Magistrats et policiers qui luttent aujourd’hui contre le narcotrafic prononcent le mot non sans appréhension. La ‘Ndrangheta, société secrète, mythique, mystérieuse, richissime, tentaculaire et étanche rassemble 60 000 membres, régis par l’historique “‘”familialisme amoral” défini par les historiens. Un code fondé sur des valeurs telles que ‘l’archaïsme des traditions, un sens aigu de l’honneur et la pratique de l’omertà’, comme les décrit le magistrat Giuseppe Gatti.
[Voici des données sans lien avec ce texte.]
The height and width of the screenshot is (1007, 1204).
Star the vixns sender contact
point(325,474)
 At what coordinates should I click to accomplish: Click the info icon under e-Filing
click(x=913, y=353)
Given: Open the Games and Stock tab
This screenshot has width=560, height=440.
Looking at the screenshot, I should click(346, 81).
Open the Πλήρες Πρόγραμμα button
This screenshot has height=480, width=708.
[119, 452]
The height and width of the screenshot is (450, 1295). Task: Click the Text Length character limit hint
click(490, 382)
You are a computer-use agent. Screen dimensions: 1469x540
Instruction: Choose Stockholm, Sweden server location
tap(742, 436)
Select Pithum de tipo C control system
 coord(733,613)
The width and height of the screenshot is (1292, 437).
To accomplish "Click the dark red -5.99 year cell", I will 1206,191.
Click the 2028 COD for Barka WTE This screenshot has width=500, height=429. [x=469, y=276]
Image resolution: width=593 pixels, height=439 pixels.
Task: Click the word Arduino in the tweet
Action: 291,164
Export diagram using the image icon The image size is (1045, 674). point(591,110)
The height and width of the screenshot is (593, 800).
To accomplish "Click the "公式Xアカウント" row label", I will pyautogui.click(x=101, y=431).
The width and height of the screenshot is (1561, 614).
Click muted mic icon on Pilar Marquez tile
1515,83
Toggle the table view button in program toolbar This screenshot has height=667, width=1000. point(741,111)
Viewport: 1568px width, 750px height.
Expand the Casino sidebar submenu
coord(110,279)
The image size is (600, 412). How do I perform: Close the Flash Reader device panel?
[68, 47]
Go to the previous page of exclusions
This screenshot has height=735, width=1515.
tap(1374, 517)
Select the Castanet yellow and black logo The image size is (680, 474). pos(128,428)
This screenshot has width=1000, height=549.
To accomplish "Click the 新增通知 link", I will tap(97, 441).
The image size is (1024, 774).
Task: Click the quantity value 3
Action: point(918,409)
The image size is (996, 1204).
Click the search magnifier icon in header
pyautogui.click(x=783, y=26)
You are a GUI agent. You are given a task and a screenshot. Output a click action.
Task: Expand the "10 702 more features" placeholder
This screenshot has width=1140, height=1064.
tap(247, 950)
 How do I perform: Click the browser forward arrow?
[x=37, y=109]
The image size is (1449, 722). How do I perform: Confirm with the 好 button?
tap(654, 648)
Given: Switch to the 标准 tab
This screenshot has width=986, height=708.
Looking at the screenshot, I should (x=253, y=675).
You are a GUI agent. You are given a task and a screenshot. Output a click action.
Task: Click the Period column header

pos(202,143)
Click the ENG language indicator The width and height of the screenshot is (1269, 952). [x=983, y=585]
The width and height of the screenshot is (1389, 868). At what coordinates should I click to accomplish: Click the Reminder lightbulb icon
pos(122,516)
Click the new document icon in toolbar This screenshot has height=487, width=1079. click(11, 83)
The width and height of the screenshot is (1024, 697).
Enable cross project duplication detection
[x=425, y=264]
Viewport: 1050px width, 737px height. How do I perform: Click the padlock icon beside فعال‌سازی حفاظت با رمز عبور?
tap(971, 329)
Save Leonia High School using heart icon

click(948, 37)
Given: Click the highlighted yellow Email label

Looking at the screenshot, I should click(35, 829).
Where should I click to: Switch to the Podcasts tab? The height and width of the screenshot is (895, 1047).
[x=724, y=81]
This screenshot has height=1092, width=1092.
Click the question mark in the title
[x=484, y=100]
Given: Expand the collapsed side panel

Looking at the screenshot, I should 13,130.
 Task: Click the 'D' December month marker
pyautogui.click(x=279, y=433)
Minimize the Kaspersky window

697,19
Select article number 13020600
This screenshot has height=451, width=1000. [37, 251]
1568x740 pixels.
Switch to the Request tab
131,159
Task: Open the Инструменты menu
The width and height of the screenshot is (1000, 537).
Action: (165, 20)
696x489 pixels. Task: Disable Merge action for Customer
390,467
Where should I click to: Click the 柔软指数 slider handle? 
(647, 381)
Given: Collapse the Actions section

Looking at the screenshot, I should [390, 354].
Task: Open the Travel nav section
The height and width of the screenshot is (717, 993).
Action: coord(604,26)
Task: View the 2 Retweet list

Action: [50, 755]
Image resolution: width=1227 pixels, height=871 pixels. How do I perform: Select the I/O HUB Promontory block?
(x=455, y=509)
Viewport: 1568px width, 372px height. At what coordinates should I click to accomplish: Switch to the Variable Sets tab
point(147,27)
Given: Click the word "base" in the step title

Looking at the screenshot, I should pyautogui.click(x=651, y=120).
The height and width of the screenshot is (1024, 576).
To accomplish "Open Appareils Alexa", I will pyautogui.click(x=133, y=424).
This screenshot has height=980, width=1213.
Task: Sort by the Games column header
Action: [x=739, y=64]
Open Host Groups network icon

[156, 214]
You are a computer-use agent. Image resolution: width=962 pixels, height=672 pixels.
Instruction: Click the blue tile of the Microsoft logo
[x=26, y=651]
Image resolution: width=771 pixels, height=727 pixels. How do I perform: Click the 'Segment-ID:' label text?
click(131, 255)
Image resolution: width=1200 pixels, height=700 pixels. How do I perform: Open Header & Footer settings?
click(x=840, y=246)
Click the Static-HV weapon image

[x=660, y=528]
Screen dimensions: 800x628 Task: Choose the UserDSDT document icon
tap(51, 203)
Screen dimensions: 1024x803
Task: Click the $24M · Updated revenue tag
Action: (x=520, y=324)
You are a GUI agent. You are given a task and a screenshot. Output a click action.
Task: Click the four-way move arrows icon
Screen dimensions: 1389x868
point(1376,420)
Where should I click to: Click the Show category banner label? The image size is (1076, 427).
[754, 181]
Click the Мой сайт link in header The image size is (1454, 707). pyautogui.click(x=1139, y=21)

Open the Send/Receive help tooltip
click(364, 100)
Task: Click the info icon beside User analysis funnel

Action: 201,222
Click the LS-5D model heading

Des principes et des pratiques « fort utiles pour réguler le trafic de stupéfiants’ .
Tous les trafiquants de coke, ajoute le procureur, savent ainsi que la ‘Ndrangheta est ‘une organisation fiable, sérieuse, régulière dans ses livraisons et responsable pour ses paiements’. Elle était régie hier par les lois de l’honneur, du sang et de la guerre. Elle y a ajouté aujourd’hui les règles de l’argent et du pouvoir. Un premier signal de sa pénétration avait été donné en 2008 par les ÉtatsUnis lorsqu’ils l’ont inscrite sur la liste des ‘Foreign Narcotics King Pins’. Le deuxième remonte au 15 aout 2017, avec la ‘strage di Duisburg’, le massacre de Duisbourg lorsqu’à deux heures du matin, en sortant du restaurant italien ‘Da Bruno’, six clients ont été assassinés.
Les Allemands ont alors compris que le crime mafieux s’exportait et polluait leur propre pays. Et qu’ils n’étaient pas les seuls à subir cette expansion. Avec quelle conséquence ? Celle de la concertation de 200 magistrats qui jusqu’ici n’avaient communiqué que par mail ou téléphone, qui avaient du mal à se faire une idée des opérations menées par leurs collègues et qui, pour la première fois, ont pu fructueusement échanger leurs expériences pour plus d’efficacité.